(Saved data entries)
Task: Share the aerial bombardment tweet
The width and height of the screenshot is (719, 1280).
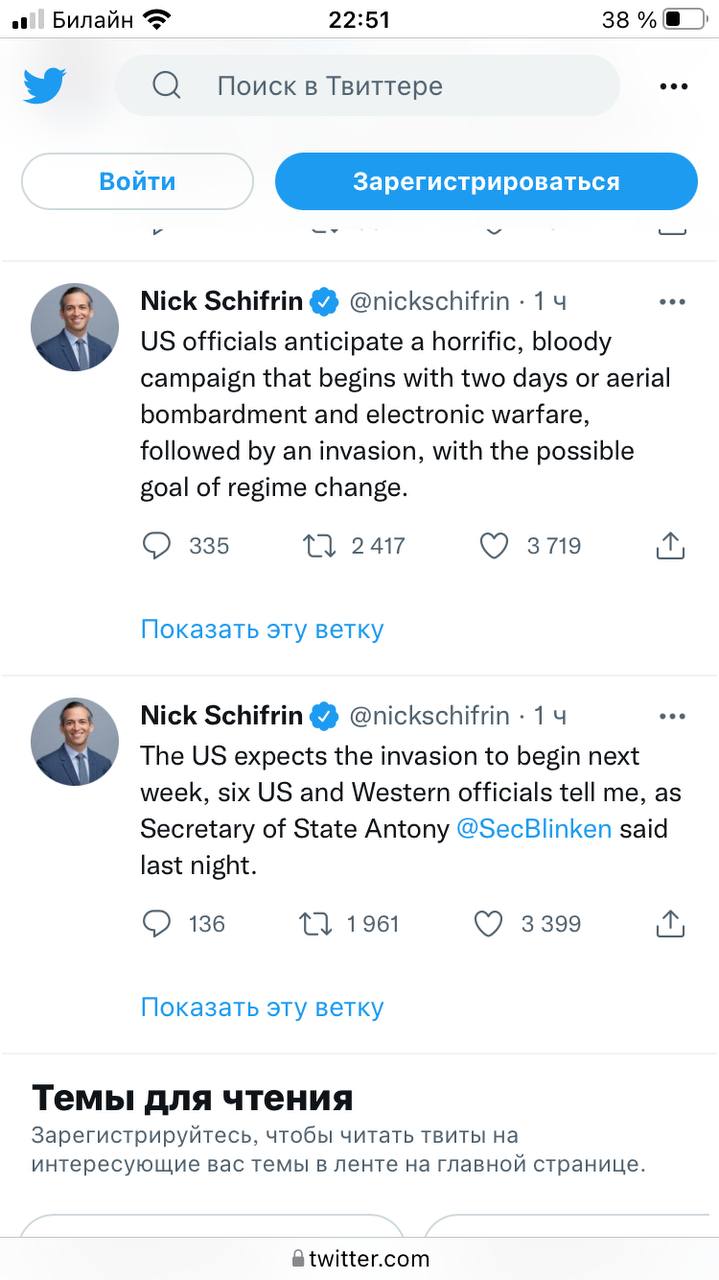Action: (x=670, y=546)
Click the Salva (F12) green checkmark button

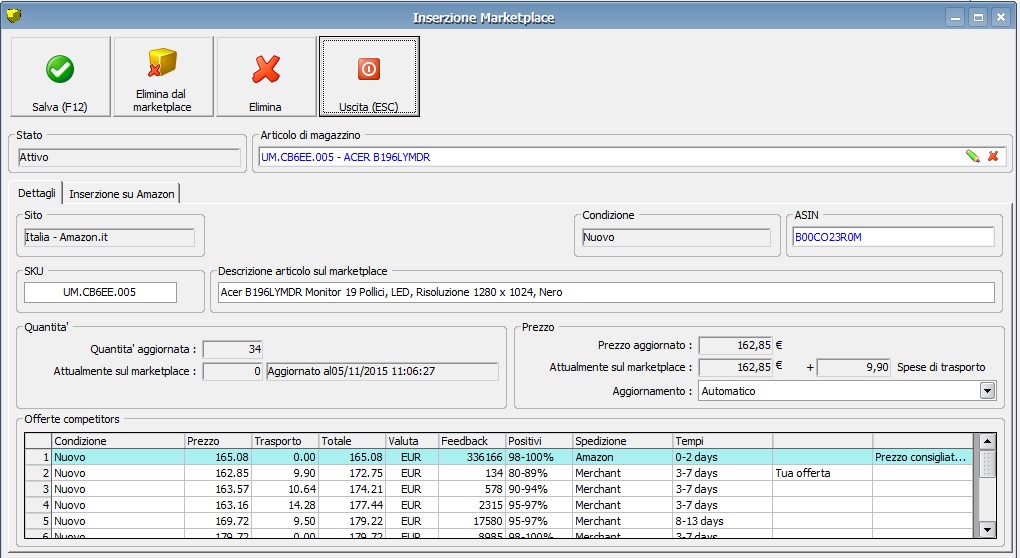click(59, 77)
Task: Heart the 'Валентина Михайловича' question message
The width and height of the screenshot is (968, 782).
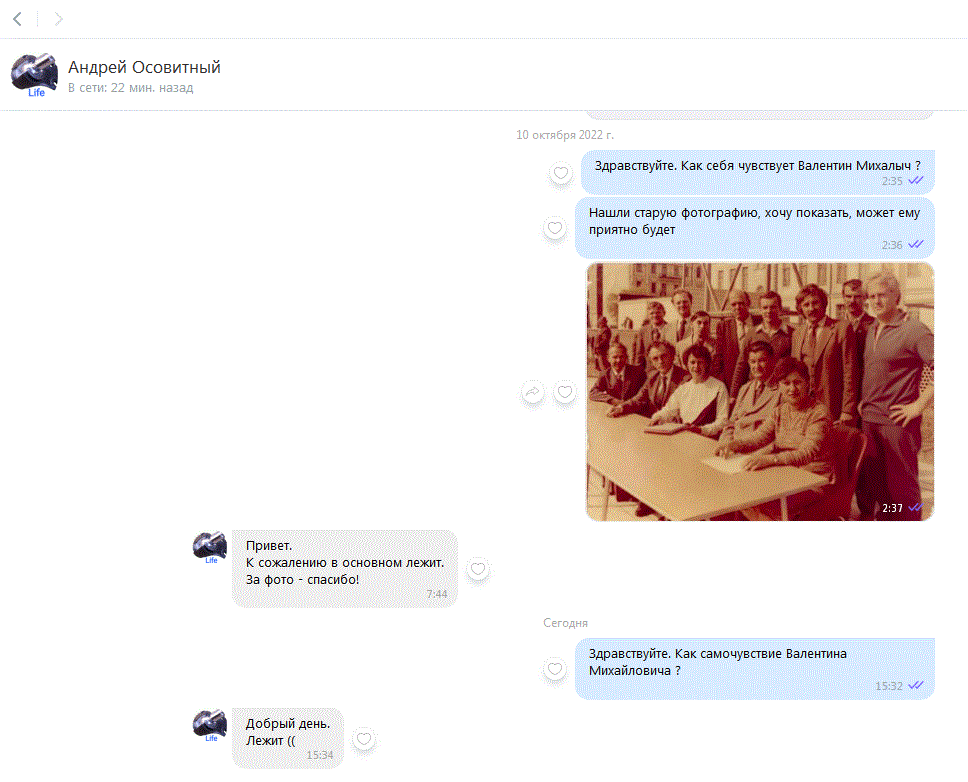Action: click(x=555, y=669)
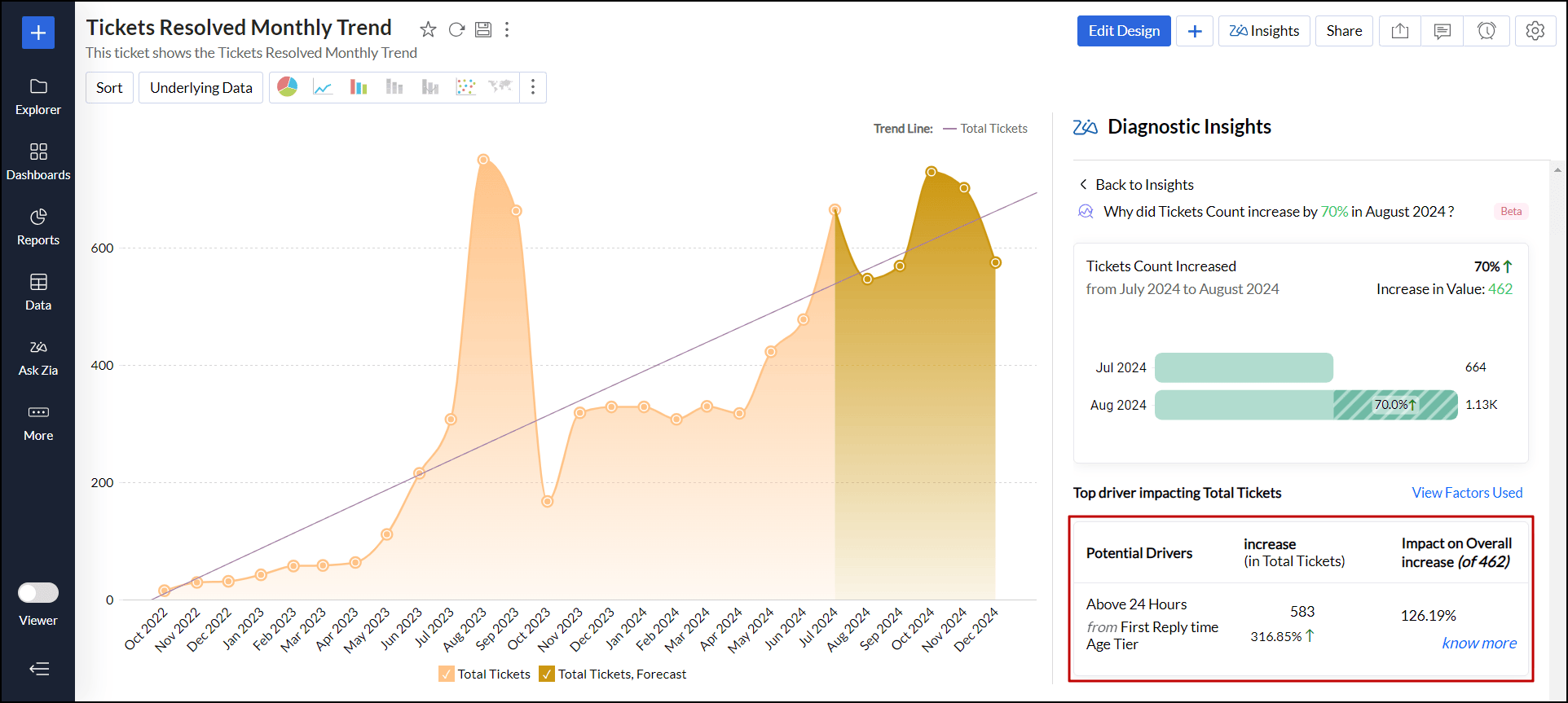
Task: Open Ask Zia in the sidebar
Action: tap(38, 357)
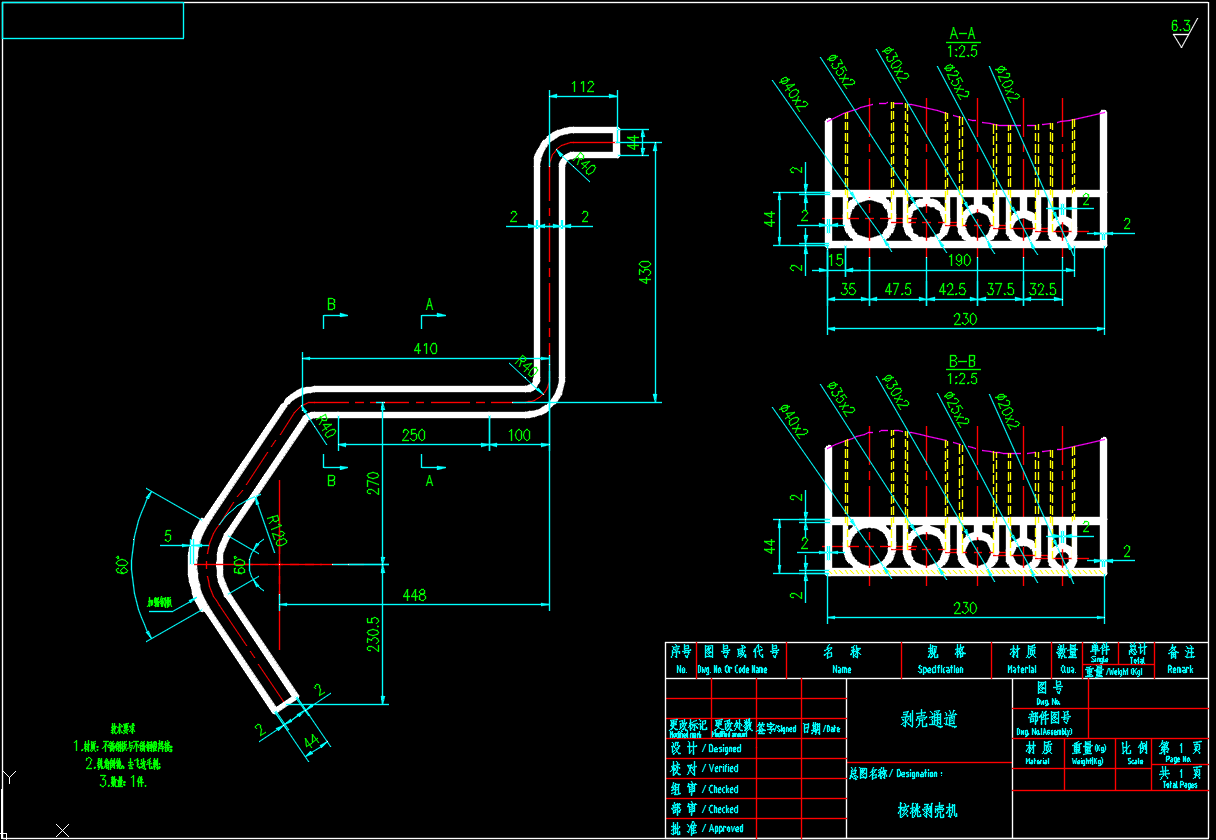
Task: Click the 6.3 surface roughness symbol
Action: 1182,32
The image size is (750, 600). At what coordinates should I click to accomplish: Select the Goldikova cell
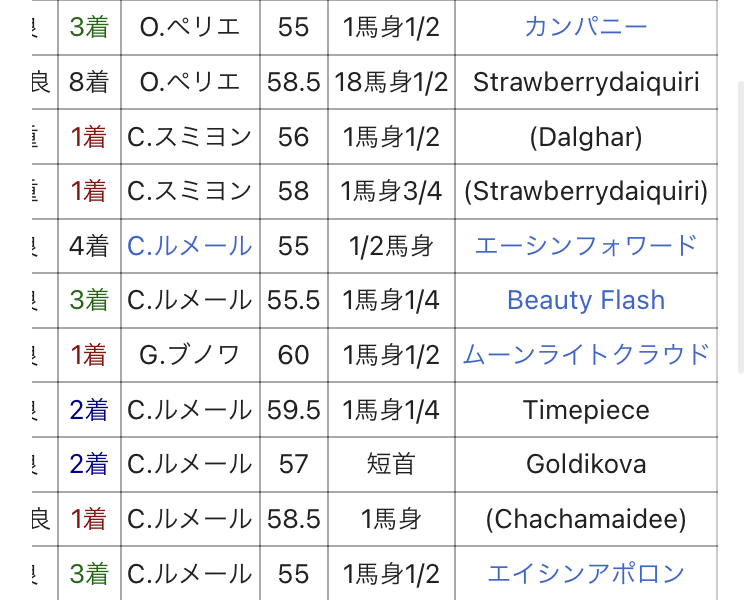(x=586, y=465)
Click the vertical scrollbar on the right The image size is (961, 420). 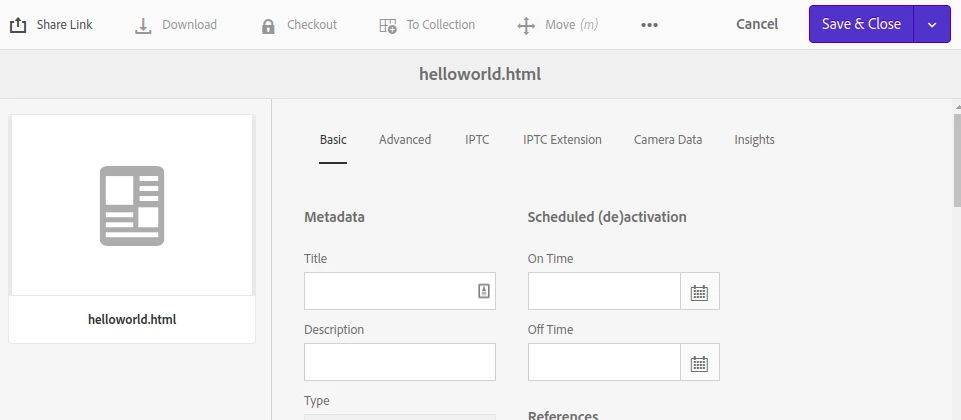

=== Problem requirements ===
Copy out each line of the data exactly as it reads; skip the pictures.

=== Worked solution ===
Task: Share the aerial bombardment tweet
The width and height of the screenshot is (719, 1280).
Action: (x=670, y=546)
Click the Salva (F12) green checkmark button

click(59, 77)
Task: Heart the 'Валентина Михайловича' question message
The width and height of the screenshot is (968, 782).
Action: click(x=555, y=669)
Task: Open Ask Zia in the sidebar
Action: tap(38, 357)
Task: Click the 6.3 surface roughness symbol
Action: 1182,32
The image size is (750, 600). At what coordinates should I click to accomplish: Select the Goldikova cell
(x=586, y=465)
Click the vertical scrollbar on the right The image size is (961, 420). 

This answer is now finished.